A Europa é, neste momento, o centro da pandemia do novo Coronavírus. Entram, agora, muitas vezes em discussão, questões relacionadas com a estrutura etária da população europeia. A Itália é o país mais afetado e, também, onde se registam um dos maiores níveis de envelhecimento. De que forma é que esta e outras pandemias futuras podem obrigar a alterar a forma como fazemos projeções sobre a evolução da população? Como é que os modelos terão de evoluir para prever impactos futuros, especialmente nas classes etárias mais velhas?
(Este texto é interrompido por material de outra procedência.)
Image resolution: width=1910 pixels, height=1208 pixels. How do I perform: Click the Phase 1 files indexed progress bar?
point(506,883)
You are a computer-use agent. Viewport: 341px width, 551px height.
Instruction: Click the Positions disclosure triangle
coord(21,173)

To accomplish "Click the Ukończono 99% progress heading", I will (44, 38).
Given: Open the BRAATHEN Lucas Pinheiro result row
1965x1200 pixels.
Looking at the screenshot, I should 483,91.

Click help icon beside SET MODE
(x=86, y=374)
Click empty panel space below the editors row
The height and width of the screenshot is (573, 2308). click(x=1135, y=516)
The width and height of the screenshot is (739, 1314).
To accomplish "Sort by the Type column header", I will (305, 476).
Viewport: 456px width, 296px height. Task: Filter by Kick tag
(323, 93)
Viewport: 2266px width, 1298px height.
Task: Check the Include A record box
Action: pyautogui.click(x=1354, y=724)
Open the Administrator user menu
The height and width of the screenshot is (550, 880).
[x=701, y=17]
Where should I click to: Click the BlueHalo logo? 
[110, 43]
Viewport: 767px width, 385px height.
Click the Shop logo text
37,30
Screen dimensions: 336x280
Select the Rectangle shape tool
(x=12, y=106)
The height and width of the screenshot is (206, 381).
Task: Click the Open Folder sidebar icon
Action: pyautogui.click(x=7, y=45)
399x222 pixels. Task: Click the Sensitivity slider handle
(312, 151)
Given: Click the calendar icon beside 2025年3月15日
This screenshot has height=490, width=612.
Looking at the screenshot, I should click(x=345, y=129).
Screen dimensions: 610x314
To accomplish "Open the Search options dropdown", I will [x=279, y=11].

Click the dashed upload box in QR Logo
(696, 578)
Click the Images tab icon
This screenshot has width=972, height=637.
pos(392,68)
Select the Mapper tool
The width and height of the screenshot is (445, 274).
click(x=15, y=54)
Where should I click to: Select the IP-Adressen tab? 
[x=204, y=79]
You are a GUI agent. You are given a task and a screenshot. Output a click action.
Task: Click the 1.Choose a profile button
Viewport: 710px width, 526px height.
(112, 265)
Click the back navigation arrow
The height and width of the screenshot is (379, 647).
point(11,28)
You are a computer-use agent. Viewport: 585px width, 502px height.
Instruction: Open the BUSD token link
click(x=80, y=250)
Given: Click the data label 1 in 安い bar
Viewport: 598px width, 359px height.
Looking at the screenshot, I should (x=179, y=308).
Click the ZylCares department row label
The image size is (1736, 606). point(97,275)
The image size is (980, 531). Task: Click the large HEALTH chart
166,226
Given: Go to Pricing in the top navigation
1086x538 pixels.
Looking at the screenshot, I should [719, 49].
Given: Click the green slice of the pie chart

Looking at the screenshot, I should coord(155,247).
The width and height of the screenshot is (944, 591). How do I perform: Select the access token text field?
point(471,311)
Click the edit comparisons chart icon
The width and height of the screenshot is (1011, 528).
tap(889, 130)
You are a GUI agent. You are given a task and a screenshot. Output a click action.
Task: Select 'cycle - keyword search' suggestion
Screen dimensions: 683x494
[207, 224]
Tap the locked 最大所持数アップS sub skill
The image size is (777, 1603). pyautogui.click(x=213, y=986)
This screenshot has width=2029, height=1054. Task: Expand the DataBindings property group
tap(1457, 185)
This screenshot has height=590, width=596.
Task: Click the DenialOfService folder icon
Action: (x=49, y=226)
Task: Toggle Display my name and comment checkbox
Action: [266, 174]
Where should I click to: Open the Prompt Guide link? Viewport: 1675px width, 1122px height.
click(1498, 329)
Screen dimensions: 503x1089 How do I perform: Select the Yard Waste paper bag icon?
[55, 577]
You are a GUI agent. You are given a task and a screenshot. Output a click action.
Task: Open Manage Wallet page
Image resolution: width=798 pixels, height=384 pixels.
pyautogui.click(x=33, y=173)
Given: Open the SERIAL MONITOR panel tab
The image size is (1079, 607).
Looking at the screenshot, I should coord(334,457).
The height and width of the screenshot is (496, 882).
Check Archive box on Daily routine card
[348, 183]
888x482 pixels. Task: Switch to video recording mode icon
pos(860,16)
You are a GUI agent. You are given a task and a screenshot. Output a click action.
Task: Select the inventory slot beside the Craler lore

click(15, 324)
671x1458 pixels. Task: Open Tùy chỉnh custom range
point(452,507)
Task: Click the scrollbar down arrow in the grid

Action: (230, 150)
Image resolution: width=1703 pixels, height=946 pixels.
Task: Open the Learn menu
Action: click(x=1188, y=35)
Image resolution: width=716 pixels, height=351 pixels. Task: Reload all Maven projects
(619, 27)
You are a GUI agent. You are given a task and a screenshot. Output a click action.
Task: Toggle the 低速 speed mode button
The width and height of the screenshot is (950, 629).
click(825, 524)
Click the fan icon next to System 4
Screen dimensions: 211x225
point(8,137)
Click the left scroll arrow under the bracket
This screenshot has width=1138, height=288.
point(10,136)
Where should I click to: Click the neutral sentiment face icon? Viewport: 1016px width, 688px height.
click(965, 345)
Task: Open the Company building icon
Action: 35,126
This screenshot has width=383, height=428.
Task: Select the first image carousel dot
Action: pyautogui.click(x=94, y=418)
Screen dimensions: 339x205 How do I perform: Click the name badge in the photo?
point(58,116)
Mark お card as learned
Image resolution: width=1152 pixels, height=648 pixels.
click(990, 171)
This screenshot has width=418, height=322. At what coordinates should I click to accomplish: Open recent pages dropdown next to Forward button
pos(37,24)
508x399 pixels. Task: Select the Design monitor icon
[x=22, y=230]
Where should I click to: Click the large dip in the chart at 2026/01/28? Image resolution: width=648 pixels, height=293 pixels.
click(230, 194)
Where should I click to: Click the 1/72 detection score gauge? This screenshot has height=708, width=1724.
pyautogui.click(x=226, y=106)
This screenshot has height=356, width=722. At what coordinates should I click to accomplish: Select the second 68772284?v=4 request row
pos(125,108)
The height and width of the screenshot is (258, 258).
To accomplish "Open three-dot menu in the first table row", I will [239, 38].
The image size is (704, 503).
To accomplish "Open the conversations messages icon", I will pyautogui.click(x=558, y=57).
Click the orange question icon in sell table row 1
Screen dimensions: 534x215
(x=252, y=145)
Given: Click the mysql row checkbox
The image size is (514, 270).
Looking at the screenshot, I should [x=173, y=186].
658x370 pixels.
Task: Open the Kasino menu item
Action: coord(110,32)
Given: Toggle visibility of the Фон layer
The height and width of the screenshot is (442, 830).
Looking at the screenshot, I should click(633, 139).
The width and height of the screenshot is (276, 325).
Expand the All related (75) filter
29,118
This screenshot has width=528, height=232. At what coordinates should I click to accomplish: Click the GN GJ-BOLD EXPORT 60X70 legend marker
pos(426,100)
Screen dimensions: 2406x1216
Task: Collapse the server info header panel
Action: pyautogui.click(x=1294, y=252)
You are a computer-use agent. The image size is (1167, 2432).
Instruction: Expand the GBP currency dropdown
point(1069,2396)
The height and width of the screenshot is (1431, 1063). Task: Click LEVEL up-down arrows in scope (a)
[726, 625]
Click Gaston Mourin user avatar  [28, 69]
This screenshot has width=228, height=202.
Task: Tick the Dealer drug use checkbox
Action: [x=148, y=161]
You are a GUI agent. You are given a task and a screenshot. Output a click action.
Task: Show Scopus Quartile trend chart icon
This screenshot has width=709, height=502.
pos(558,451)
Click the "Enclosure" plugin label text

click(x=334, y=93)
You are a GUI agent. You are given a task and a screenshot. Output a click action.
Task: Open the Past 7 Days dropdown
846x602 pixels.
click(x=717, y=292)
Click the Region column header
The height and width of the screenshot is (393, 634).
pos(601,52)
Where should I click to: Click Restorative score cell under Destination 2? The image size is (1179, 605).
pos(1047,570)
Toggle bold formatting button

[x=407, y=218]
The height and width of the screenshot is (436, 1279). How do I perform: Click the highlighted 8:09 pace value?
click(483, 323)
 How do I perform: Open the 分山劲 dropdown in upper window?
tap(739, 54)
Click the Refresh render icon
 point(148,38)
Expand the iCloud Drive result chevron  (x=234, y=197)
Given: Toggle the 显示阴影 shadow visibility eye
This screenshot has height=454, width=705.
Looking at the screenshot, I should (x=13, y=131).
Um dos aspetos que parece caracterizar esta pandemia é precisamente o seu grau de incerteza. Não sabemos quanto tempo vai demorar, nem a sua prevalência. No entanto, do que se conhece, nomeadamente nos países que oferecem maior confiança do ponto de vista estatístico, existem grupos de risco bem identificados e é possível estabelecer níveis de mortalidade segundo os grupos etários. As projeções de população trabalham com hipóteses que têm em conta as tendências passadas, e como esta situação é nova (sem precedentes na história das pandemias), vai ser necessário analisar bem os dados. É fundamental obter dados confiáveis e perceber de que forma podem vir a ser introduzidos nas projeções e na calibração dos modelos. Isto não se faz com dados pontuais ou com informação conjuntural. É preciso ter uma análise mais duradoura no tempo, para que possamos vir a introduzir essa informações nos modelos. E claro, temos de ter em conta que projeções não são previsões e que, portanto, vamos trabalhar sempre com cenários. 

Se conseguirmos conter esta pandemia num tempo não muito longo, até porque dispomos hoje de meios que não existiam quando se verificaram outras pandemias que provocaram grande mortandade, é possível que os seus efeitos sobre a esperança de vida das populações sejam menos significativos. Lembro a este propósito o trabalho pioneiro de Philippe Ariès, de 1946 sobre a história das populações francesas e a sua atitude perante a vida (ele centra-se muito na questão da mortalidade e de como condicionou a evolução da população em França). E, mais recentemente, os livros do geógrafo norte-americano Jared Diamond, Armas, Germes e Aço, publicado no final dos anos 90 (fala precisamente de como é que os vírus e doenças foram levados da Europa e acabaram por exterminar outras populações) e Colapso, de 2008 (discutia porque algumas nações desaparecem enquanto outras manifestam uma grande capacidade de resiliência e têm êxito). Mas, apesar de tudo, ao contrário do que aconteceu nessas épocas, nós hoje temos outras ferramentas, outros mecanismos para poder combater este vírus do ponto de vista médico. Portanto, como disse, se o conseguirmos fazer, é possível que os efeitos desta pandemia sobre a esperança de vida das populações em termos globais, sejam menos significativos. Se estivermos perante uma situação que, conjunturalmente, provocou um aumento da mortalidade que afetou determinados grupos, isso não virá a interferir nos ganhos substanciais na esperança média de vida das populações e não será um fator muito perturbador dos parâmetros que vamos introduzir nos modelos.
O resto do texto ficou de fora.